> What to produce:
If "panel" shows up in a line of the material, return that line.

> The data:
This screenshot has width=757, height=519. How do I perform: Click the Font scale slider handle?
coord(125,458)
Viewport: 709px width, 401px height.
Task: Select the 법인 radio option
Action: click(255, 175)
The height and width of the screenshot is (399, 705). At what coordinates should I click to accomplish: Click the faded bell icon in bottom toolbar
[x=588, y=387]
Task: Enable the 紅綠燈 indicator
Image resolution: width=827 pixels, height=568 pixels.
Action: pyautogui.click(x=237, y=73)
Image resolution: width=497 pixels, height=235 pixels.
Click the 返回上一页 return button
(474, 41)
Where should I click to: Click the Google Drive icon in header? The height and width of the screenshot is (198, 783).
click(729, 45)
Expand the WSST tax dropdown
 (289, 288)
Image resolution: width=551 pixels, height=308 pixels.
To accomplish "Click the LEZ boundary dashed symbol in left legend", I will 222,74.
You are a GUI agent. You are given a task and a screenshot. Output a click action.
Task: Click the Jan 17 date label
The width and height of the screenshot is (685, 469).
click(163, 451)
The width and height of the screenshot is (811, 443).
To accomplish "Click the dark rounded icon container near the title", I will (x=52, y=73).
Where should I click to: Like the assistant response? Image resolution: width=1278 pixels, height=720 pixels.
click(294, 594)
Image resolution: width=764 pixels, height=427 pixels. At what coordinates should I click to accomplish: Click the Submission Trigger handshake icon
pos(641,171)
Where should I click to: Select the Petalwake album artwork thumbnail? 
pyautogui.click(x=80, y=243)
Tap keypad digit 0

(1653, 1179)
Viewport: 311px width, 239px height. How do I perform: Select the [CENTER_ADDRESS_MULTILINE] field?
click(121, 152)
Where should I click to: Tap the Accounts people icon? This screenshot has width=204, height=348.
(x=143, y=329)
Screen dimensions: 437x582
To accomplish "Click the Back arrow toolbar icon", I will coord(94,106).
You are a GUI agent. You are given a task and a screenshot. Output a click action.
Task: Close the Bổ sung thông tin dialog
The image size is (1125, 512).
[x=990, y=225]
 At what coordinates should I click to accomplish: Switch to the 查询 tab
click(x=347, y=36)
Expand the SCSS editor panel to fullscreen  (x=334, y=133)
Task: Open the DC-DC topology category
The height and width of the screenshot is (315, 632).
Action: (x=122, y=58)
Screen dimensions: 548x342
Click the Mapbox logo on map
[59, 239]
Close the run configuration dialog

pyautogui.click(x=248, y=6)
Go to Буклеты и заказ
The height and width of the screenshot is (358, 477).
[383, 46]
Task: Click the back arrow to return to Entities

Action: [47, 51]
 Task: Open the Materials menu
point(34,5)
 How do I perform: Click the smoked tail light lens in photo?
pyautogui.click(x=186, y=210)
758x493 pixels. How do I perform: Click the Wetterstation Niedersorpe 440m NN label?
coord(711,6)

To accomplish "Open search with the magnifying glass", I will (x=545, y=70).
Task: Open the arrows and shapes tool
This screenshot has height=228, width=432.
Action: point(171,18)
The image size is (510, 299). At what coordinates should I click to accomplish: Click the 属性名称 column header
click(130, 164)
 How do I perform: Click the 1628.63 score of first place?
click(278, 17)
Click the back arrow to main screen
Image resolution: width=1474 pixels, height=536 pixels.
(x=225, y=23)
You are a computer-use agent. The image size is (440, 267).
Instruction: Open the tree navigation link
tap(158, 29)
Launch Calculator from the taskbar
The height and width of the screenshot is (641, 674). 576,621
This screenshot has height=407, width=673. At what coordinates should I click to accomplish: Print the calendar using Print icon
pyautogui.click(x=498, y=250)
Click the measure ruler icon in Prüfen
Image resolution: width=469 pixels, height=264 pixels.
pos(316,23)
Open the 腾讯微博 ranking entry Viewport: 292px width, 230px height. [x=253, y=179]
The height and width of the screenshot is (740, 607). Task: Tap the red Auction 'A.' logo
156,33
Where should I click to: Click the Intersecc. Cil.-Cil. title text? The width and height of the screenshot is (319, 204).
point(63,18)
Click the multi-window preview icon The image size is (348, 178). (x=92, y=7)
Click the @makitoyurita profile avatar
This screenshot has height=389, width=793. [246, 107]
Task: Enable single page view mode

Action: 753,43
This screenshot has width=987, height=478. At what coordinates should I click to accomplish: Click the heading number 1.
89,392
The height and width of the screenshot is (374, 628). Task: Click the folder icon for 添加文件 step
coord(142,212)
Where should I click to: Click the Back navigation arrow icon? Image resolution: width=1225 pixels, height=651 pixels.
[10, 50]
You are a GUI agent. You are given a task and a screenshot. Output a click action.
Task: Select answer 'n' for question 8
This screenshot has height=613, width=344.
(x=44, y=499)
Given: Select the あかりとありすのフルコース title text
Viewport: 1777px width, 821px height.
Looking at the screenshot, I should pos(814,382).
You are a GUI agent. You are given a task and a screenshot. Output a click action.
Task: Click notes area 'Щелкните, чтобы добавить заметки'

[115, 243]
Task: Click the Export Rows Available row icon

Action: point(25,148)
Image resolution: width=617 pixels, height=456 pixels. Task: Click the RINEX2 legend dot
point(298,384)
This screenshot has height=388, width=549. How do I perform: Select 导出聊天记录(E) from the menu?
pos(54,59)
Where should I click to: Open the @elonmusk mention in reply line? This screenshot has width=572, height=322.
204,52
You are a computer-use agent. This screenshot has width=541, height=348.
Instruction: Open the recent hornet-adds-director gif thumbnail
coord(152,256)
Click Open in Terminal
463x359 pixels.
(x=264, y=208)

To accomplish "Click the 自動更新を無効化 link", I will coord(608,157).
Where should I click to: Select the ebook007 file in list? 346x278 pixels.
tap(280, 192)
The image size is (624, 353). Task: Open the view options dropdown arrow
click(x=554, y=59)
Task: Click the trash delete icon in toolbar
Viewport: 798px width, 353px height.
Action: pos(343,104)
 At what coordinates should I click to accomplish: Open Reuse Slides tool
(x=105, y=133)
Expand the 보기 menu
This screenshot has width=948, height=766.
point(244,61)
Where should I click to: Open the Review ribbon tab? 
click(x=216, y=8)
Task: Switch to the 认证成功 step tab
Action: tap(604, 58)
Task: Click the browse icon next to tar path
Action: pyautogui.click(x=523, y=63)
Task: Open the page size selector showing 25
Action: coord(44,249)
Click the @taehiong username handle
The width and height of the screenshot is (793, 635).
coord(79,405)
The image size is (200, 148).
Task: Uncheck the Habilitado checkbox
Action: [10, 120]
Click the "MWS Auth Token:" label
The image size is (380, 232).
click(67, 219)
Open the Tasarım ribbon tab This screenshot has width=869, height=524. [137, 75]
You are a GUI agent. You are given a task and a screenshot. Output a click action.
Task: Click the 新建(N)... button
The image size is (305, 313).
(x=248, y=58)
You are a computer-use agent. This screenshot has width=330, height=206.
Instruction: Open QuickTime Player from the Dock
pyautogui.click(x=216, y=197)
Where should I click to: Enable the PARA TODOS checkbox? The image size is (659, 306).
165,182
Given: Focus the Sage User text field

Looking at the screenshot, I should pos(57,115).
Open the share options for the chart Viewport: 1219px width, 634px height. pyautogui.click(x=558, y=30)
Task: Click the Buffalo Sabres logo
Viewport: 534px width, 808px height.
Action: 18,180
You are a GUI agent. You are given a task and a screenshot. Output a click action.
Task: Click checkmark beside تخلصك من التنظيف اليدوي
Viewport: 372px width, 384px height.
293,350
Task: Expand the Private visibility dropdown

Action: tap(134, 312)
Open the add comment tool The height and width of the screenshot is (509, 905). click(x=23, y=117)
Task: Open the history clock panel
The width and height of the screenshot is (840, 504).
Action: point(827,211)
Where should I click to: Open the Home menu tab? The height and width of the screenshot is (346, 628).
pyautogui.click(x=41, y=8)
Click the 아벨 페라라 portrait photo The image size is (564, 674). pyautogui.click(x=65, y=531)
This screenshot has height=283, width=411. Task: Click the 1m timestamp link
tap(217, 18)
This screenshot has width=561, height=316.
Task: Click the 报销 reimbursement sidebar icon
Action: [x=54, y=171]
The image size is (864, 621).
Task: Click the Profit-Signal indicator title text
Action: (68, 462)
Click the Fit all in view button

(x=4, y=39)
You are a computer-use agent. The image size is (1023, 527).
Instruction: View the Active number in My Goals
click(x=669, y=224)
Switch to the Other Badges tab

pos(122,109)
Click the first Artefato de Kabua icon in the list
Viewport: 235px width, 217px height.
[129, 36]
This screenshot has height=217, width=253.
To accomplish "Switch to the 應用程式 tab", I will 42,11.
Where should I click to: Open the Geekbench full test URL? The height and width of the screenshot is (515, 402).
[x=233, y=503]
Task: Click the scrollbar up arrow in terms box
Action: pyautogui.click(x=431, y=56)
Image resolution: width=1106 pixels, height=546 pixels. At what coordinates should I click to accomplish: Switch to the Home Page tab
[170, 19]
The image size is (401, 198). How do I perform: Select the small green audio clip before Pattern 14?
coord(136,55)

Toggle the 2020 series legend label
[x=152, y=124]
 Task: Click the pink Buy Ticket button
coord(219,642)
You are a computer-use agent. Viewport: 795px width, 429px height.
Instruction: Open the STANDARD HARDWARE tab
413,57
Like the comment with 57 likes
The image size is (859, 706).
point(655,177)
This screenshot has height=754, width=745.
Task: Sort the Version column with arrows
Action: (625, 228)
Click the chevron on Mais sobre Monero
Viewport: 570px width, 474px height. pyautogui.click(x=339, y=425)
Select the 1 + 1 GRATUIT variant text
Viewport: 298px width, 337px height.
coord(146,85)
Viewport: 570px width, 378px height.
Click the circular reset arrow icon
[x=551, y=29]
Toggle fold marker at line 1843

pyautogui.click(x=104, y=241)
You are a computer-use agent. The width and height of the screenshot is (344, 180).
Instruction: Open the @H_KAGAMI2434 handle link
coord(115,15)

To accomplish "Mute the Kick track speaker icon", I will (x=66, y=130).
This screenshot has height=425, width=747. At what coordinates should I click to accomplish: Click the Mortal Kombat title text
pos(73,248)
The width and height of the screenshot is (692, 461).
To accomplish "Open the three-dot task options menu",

> The completed task:
Expand the SCSS editor panel to fullscreen  (x=334, y=133)
Task: Open the history clock panel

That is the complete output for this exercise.